Peso Devaluation – Opportunities and Challenges

February 13, 2014
Side view of a person in a blue shirt with a polka dot tie.

Emerging markets have recently been facing a currency crisis as a result of the tapering program from the Fed in United States and the slowest growth of Chinese economy in decades. With Filipino Peso declining 8,9%  in the past 12 months against the US Dollar , questions emerge: Will this affect the competitiveness of the Filipino economy? Can inflation become a serious concern for consumers and businesses alike? Peso Depreciation: Opportunities and Challenges arise as the currency fluctuates, influencing trade, foreign investments, and overall economic stability. While a weaker peso may boost exports and remittances, it could also drive up import costs, fueling inflation. Is this good or bad news for foreign investors looking at the Philippines? Understanding the broader implications of peso depreciation is key to navigating its effects on growth and financial stability.

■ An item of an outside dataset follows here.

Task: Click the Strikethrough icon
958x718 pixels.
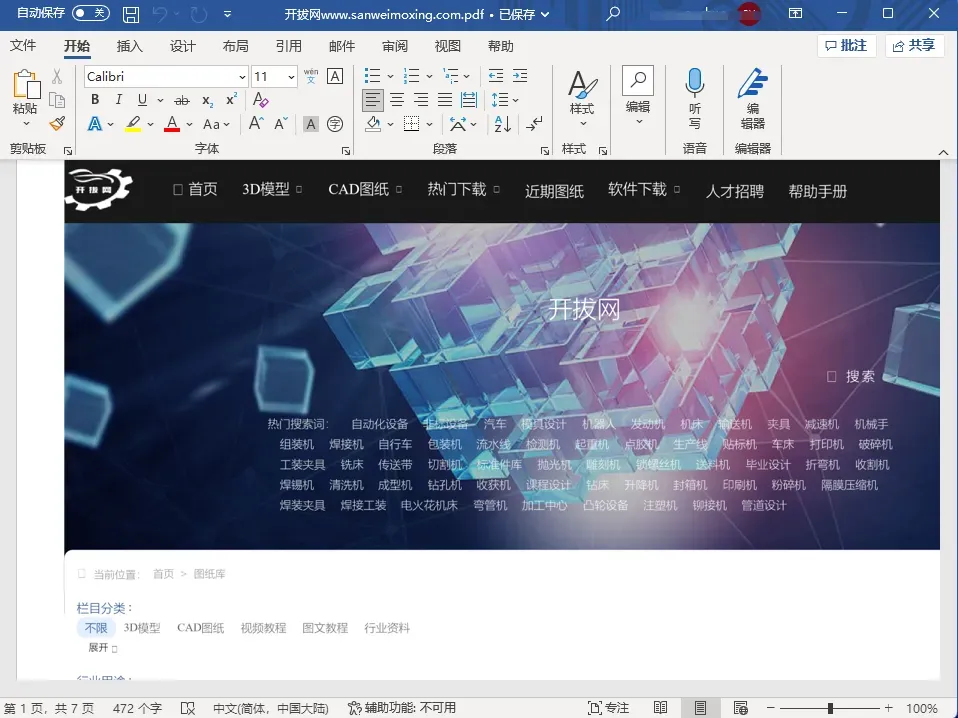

Peso Depreciation: Opportunities and Challenges

The Philippines is an economy that heavily relies on domestic consumption and the remittances of its overseas workers, which account for an astonishing 10% of the country’s GDP. This strong consumer-driven market, coupled with a historically lower export ratio—less than 30% of GDP in 2012—presents both opportunities and challenges amid the depreciation of the Philippine peso.

On the opportunity side, a weaker peso makes Filipino exports more competitive in the global market, allowing local businesses to attract more international buyers. This could provide a much-needed boost for exporters in industries such as manufacturing, agriculture, and services. Similarly, key sectors like business process outsourcing (BPO) and foreign remittances—two of the largest sources of foreign investment in the country—stand to benefit from the peso’s depreciation. As the peso weakens, the value of remittances from overseas Filipino workers (OFWs) increases in local currency terms, thereby enhancing the purchasing power of millions of Filipino families and stimulating consumer spending.

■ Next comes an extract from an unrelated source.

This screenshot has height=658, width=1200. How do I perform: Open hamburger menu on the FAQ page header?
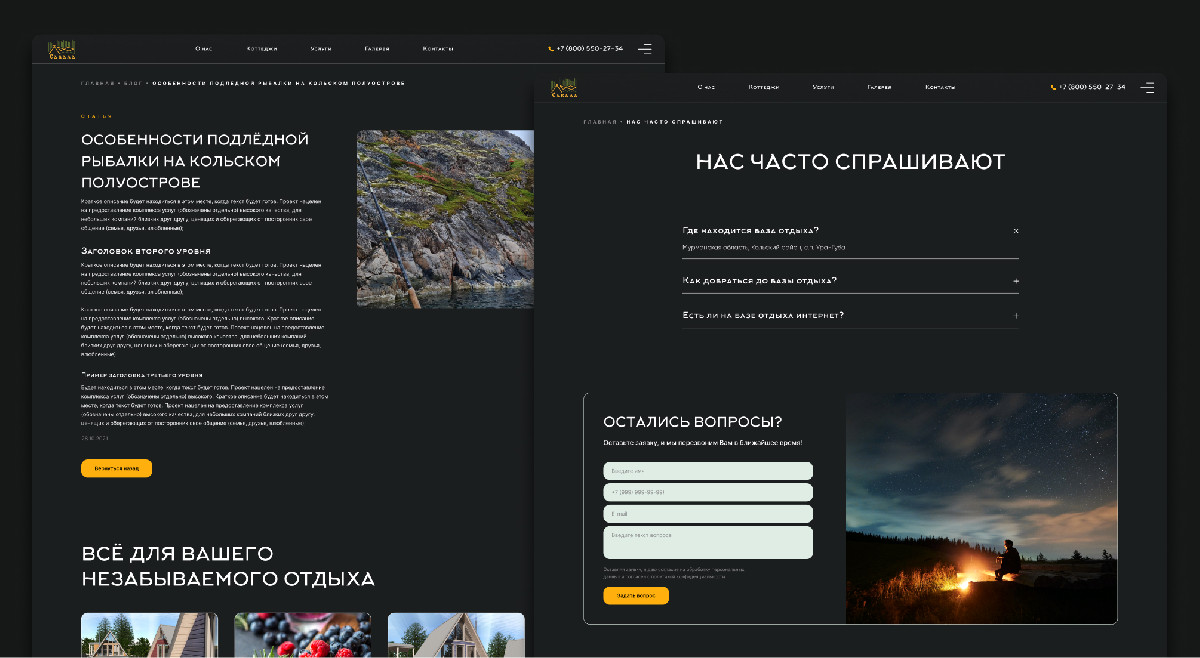coord(1147,87)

However, peso depreciation also presents challenges, particularly in terms of inflationary pressures and the rising cost of imported goods. Essential commodities, raw materials, and energy costs may increase, affecting both businesses and consumers. The government and businesses must navigate these complexities carefully to maximize the opportunities while mitigating the economic risks associated with a weaker currency.

Ultimately, understanding the full spectrum of Peso Depreciation: Opportunities and Challenges is crucial for businesses, policymakers, and consumers alike, as the country adapts to the shifting dynamics of the global economy.

This will bring a competitive advantage to the Philippines over India, its biggest bpo competitor which rupee has been on the rise. The Philippines is approximately y 10 to 20 % more expensive than India and despite the better level of English and the quality of its labor force, there is always a risk that these operations might relocate to a more desirable and cheaper location.  BPO Sector is obviously extremely happy with the recent peso depreciation.

On the other side, Bangko Sentral of the Philippines is closely measuring the inflation that rose in January to 4.2%, the highest value since November 2013.  Food, electricity, gas and fuel are some of the categories with more volatile prices that could threat the government target for this economic indicator in 2014 – 4,5%.

Economic Growth, Foreign Investment, the high amount of foreign owned reserves and the stability of world commodity prices are cooling down this threat for the next quarters.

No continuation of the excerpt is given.